MODULATION OF MGLUR1 SIGNALING IMPROVES PURKINJE CELL DYSFUNCTION ASSOCIATED WITH SPINOCEREBELLAR ATAXIA 14

Spinocerebellar ataxia type 14 (SCA14) is caused by mutations in protein kinase C gamma (PKCγ) that lead to constitutive kinase activity and Purkinje cell dysfunction in the cerebellum, characterized by a reduced and abnormal Purkinje cell dendritic morphology.

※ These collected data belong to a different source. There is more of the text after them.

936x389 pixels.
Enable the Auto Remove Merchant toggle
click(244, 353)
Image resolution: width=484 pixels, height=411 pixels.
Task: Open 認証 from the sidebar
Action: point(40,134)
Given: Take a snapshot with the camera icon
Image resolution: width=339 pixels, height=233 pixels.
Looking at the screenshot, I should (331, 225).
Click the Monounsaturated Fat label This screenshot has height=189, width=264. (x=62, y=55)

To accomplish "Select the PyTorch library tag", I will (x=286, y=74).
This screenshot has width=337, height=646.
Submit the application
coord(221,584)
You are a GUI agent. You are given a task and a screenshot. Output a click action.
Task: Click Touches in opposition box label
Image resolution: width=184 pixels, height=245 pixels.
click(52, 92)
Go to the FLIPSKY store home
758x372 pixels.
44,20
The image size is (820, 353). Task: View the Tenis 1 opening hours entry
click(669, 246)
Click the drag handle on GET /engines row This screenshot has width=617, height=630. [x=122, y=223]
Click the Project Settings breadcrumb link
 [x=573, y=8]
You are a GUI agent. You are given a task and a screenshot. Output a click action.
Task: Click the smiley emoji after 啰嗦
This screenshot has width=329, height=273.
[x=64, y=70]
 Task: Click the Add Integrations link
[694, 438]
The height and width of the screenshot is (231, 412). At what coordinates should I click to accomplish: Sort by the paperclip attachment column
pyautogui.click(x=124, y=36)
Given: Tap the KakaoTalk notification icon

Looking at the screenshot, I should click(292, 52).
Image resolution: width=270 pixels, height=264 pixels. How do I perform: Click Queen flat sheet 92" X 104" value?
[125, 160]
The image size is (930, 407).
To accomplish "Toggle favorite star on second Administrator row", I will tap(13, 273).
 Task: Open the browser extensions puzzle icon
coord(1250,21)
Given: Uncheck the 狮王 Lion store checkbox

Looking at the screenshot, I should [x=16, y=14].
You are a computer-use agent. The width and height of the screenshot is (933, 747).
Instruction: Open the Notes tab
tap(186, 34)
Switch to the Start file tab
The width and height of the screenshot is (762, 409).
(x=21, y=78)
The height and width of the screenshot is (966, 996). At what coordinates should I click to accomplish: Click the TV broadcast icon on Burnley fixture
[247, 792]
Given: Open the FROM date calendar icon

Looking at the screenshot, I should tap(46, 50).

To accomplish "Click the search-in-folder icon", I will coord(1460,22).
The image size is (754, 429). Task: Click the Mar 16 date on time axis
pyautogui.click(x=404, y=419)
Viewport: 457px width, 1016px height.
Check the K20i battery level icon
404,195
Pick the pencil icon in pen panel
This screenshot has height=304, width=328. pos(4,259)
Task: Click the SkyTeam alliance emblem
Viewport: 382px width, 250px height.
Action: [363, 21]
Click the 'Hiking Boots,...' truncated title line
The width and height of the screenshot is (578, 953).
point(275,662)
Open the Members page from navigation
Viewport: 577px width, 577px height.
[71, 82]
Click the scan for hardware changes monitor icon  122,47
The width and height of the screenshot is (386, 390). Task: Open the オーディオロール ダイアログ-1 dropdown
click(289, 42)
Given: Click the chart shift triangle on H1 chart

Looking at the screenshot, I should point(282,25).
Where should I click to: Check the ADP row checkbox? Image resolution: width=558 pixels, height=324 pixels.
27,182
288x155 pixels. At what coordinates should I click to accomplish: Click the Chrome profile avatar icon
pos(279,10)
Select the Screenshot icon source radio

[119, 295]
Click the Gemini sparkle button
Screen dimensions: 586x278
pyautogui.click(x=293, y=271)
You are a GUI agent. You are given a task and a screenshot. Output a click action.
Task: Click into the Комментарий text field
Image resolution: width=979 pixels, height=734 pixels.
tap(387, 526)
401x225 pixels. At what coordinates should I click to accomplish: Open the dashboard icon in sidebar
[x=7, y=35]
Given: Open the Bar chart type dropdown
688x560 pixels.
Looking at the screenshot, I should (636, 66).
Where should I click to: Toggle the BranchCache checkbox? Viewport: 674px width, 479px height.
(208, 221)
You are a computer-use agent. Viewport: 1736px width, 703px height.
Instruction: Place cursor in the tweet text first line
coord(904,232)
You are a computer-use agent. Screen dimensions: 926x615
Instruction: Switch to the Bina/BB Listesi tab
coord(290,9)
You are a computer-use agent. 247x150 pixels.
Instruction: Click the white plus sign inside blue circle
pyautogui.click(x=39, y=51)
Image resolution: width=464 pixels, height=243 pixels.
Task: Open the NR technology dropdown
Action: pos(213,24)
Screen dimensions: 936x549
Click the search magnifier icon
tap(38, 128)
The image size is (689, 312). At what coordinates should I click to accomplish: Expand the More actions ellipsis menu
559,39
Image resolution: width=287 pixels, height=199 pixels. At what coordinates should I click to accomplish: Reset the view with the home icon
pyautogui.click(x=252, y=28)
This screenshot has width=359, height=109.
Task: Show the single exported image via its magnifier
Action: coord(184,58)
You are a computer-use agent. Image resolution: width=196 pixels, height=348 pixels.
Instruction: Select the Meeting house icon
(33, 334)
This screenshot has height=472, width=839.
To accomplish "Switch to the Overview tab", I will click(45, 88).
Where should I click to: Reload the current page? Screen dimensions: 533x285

PKCγ acts downstream of metabotropic glutamate receptor 1 (mGluR1) signaling, however, it remains unclear whether alterations in this upstream pathway contribute to the cellular defects induced by mutant PKCγ. Here, we investigated the role of mGluR1 signaling in PKCγ-dependent pathology using organotypic cerebellar slice cultures from a mouse model of SCA14. Modulation of mGluR1 signaling partially improved dendritic abnormalities and dendritic spine phenotypes associated with constitutive PKCγ activation. In addition, inhibition of mGluR1 reduced phosphorylation of PKC substrates and restored the enrichment and synaptic proximity of scaffold proteins relative to mGluR1. These findings indicate that modulation of an upstream receptor pathway can influence downstream PKCγ activity and synaptic organization. Together, our results demonstrate that mGluR1 signaling contributes to Purkinje cell abnormalities induced by constitutive PKCγ activity and that modulation of mGluR1 improves disease-associated cellular phenotypes in SCA14.